W niektórych miejscach, np. pod wiaduktem na Kirkora w Swarzędzu samochody wciąż są unieruchomione przez wodę. Ludzie pytają kiedy pojazdy będą "uwolnione" przez służby. Dyżurny odpowiada: kwestia mocy przerobowych, nie da się być we wszystkich miejscach, w których potrzeba pomocy. Sytuacja jest trudna nawet po sprowadzeniu wsparcia, do Poznania przyjechały wozy strażackie m.in. z powiatów słupeckiego, wrzesińskiego, gnieźnieńskiego i grodziskiego.
"Wojewoda wielkopolski Michał Zieliński odebrał po południu meldunki od służb zaangażowanych w usuwanie skutków ulewnych opadów deszczu"
- informuje Urząd Wojewódzki.
Wojewoda podkreśla, że miały miejsce poważne zdarzenia, jak uszkodzenie dachu budynku sali sportowej przy Zespole Szkół z Oddziałami Sportowymi na Osiedlu pod Lipami w Poznaniu i uszkodzenie dachu sklepu sieci "Biedronka" na jednym z poznańskich osiedli. Na szczęście nikt nie ucierpiał.

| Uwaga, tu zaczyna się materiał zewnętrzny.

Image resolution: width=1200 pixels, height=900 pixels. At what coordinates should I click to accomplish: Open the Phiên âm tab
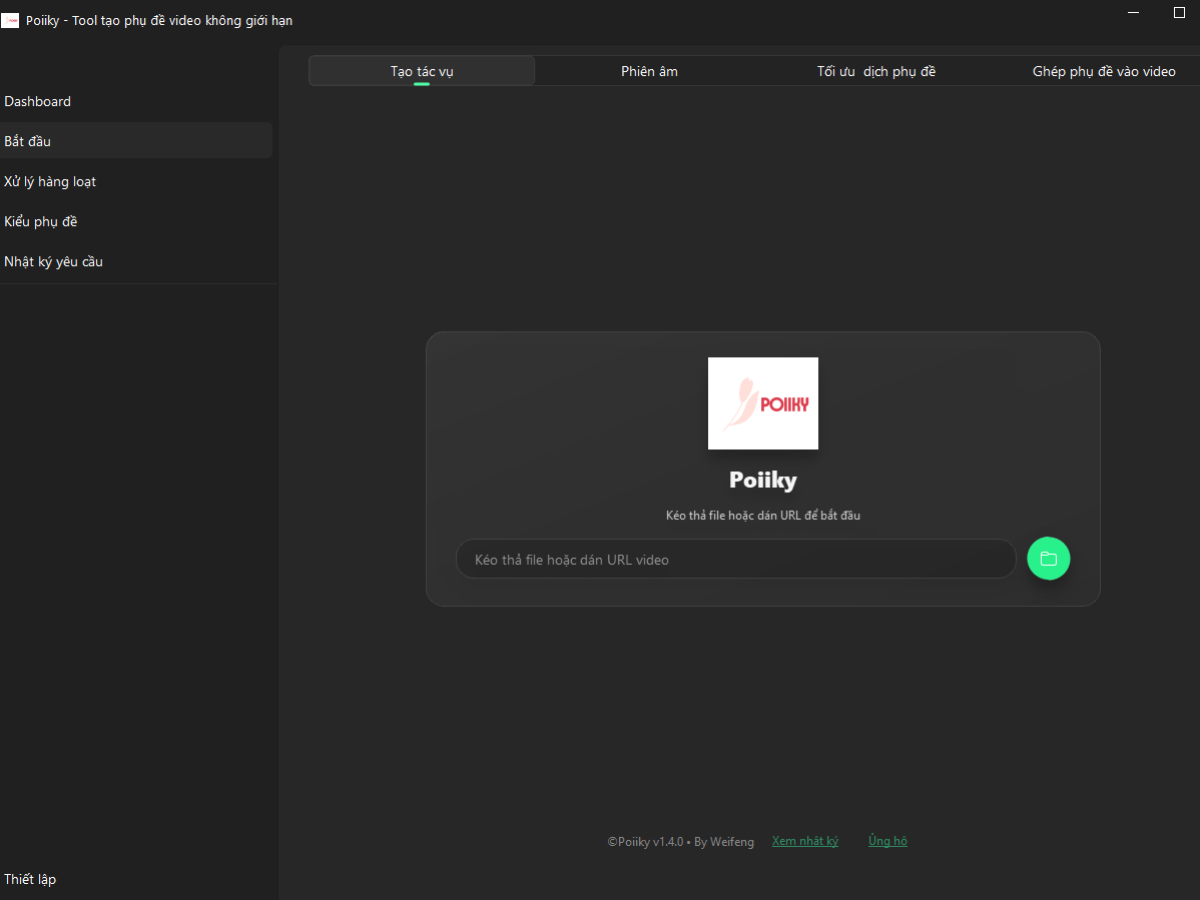point(649,71)
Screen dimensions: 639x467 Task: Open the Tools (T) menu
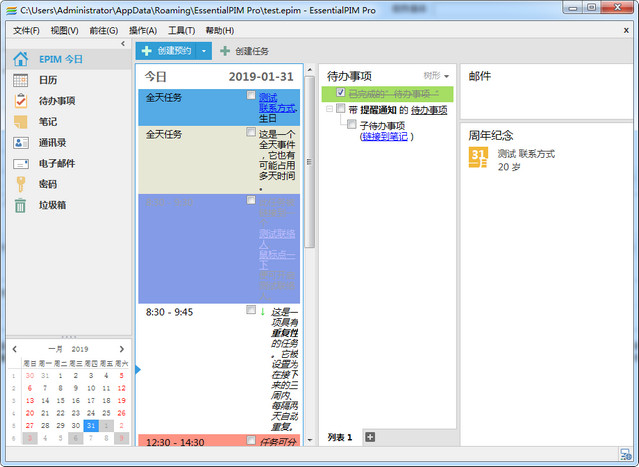pyautogui.click(x=181, y=30)
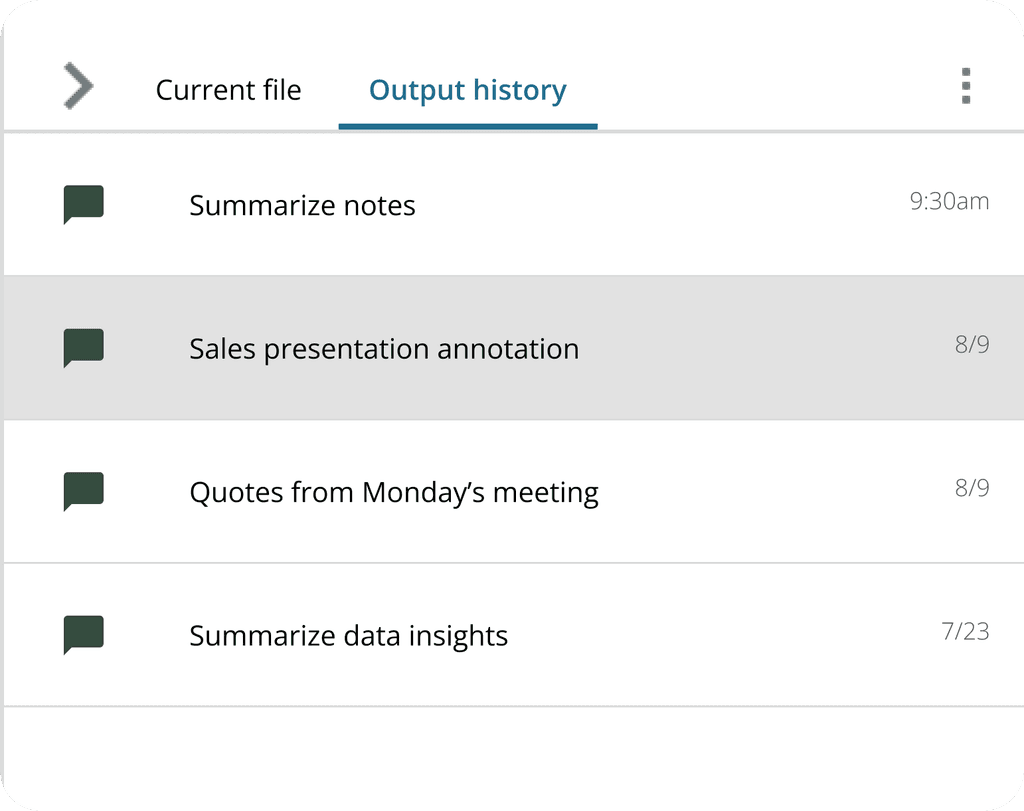
Task: Click the 9:30am timestamp on Summarize notes
Action: 949,201
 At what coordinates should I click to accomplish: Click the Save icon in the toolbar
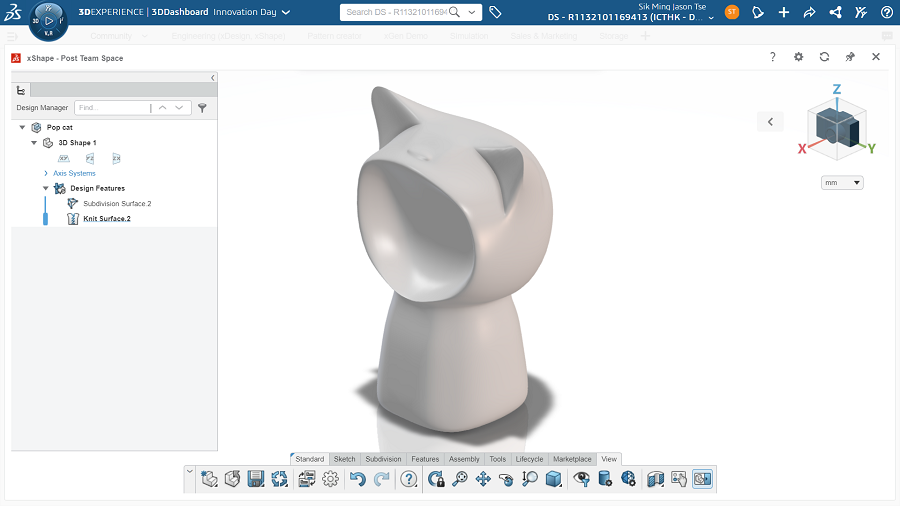[x=256, y=479]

W czasie ulewy woda zalała najniższe kondygnacje szpitali - przy Długiej i Krysiewicza w Poznaniu oraz w Puszczykowie. Strażacy jechali w pierwszej kolejności właśnie tam, ponieważ było zagrożenie wyłączenia prądu.
7 tysięc osób w szczytowym momencie nie miało prądu, wskutek zniszczeń dokonanych przez żywioł. Służby Enei przystąpiły dp napraw. Około 18:30 bez prądu było ponad tysiąc odbiorców.